* DATA PROVIDED
====

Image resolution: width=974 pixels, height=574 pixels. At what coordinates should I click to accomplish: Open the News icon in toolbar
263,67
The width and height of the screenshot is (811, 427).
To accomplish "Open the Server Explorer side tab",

====

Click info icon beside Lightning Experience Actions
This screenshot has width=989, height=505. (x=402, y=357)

====

* EXERCISE DETAILS
Recast the part of the material that starts with the line containing "Image resolution: width=974" and ends with the line containing "the Server Explorer" as a Markdown table, leaving out blank lines. Put the row number under "Row" and the line under "Text".

* RESPONSE TO THIS TASK
| Row | Text |
|---|---|
| 1 | Image resolution: width=974 pixels, height=574 pixels. At what coordinates should I click to accomplish: Open the News icon in toolbar |
| 2 | 263,67 |
| 3 | The width and height of the screenshot is (811, 427). |
| 4 | To accomplish "Open the Server Explorer side tab", |